- _GIVEN TASK 1_:
Answer each question from the INVGN documentation on its own line: (a) Which course's material is the code based on? (b) What method does the documentation say accomplishes the damped NLS regularization? (c) Which versions of Octave is INVGN compatible with?
- _GIVEN TASK 2_:
In the INVGN documentation, shorten the paragraph beginning "INVGN is compatible with Octave" into a brief bulleted list that keeps its main facts.
- _GIVEN TASK 3_:
Continue the INVGN documentation from the point where it stops.

____ GIVEN TEXT

Research.ganse.org


INVGN - Gauss-Newton inversion, version 1.0.  
by Andrew Ganse, Applied Physics Laboratory, University of Washington, Seattle.  
Contact at andy@ganse.org  
Copyright (c) 2015, University of Washington, via 3-clause BSD license.  
See LICENSE.txt for full license statement.  

-------------------------------------------------------------------------------

INVGN: Calculate Tikhonov-regularized, Gauss-Newton nonlinear iterated inversion
to solve the damped nonlinear least squares problem:  
          minimize ||g(m)-d||^2_2 + lambda^2||Lm||^2_2  
For appropriate choices of regularization parameter lambda, this problem is
equivalent to:  
          minimize ||Lm||_2 subject to ||g(m)-d||_2          where delta is some statistically-determined noise threshold  
and also to:  
          minimize ||g(m)-d||_2 subject to ||Lm||_2          where epsilon is some model-norm threshold  
          
The function call is set up to allow use on both nonlinear and linear problems,
both regularized (inverse) and non-regularized (parameter estimation) problems,
and both frequentist and Bayesian problems.  See EXAMPLES below for these calls.
The dampled NLS regularization is accomplished with the L-curve method (see e.g.
Hansen 1987).

Code based on material from:  

* Professor Ken Creager's ESS-523 inverse theory class, Univ of Washington, 2005  
* RC Aster, B Borchers, & CH Thurber, "Parameter Estimation and Inverse
    Problems," Elsevier Academic Press, 2004.  
* A Tarantola, "Inverse Problem Theory and Methods for Model Parameter
    Estimation", Society for Industrial and Applied Mathematics, 2005.  
* PC Hansen, "Rank-Deficient and Discrete Ill-Posed Problems: Numerical Aspects
    of Linear Inversion," Society for Industrial Mathematics, 1987.  
* PE Gill, W Murray, & MH Wright, "Practical Optimization," Academic Press, 1981.  

INVGN is compatible with Octave (version >3), but to handle a few minor
remaining differences between Matlab and Octave, do note the "usingOctave"
flag among the options listed at top of the InvGN.m script.  Perhaps in future
versions INVGN will allow these options to be set via keyword/value pairs in the
input argument list, but not implemented yet.


USAGE:  
 [m,normdm,normmisfit,normrough,lambda,dpred,G,C,R,Ddiag,i_conv] = ...
 invGN(fwdfunc,derivfunc,epsr,dmeas,covd,lb,ub,m0,L,lambda,maxiters,useMpref,...
       verbose,fid,vargin);


INPUTS: (note all vectors are always column vectors)

________
____ DATA BLOCK

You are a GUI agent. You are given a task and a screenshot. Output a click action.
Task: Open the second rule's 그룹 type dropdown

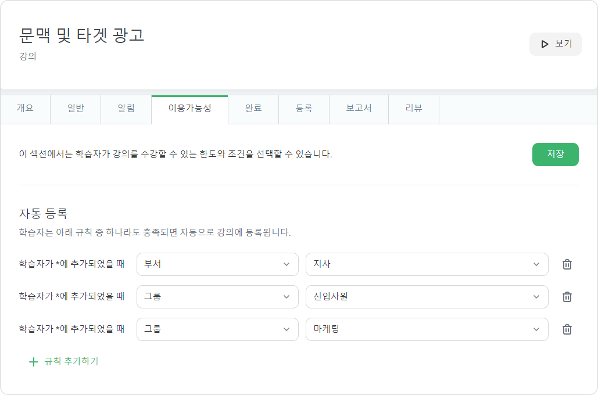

________

- _WRITTEN REPLY 1_:
(a) Professor Ken Creager's ESS-523 inverse theory class, University of Washington, 2005.
(b) The L-curve method.
(c) Versions greater than 3.

- _WRITTEN REPLY 2_:
- INVGN works with Octave versions above 3.
- A "usingOctave" flag, listed among the options at the top of the InvGN.m script, handles a few minor remaining differences between Matlab and Octave.
- These options cannot yet be set through keyword/value pairs in the input argument list, though future versions may allow it.

- _WRITTEN REPLY 3_:
    fwdfunc = Matlab/Octave function handle to forward problem function which
              is of form outvector=myfunction(invector,...).  (See example 1
              of "help function_handle" in Matlab for how to implement)  
  derivfunc = Matlab/Octave function handle to derivatives function which
              is of form outvector=myfunction(invector,...).
              If derivfunc=[] then finitediffs are automatically used instead.  
       epsr = relative accuracy of forward problem computation (not the
              accuracy of the modeling of the physical process, but of the
              computation itself, see e.g. Gill,Murray,Wright 1981).  Affects
              convergence testing and is passed into finite diff function (if
              used), in both cases providing stepsize h (h is about sqrt(epsr)
              if the model params are all of order unity).  Epsr has a minimum
              at the tradeoff between degrading Talor series expansion accuracy
              if h too large, and increasing roundoff error in the numerator
              G(m+h)-G(m) of finite diffs if h too small.
              Epsr can be scalar (ie same for all elements of model vector) or 
              vector of same length as model vector for 1-to-1 correspondence
              to different variable "types" (eg layer bulk properties vs layer
              thicknesses).  
      dmeas = measured data vector (includes noise)  
       covd = if sqr matrix, then this is measurement noise covariance matrix.
              if col vector, then this is diag of meas noise covariance matrix.
              if neg, then = -covd^(-1/2), allowing e.g. use of zeros for a mask,
              so note in that case it's the inverse of the STDEVS (sqrt(cov)).  
         lb = lower model bounds vector (hard bnds, no tolerance)  
         ub = upper model bounds vector (hard bnds, no tolerance)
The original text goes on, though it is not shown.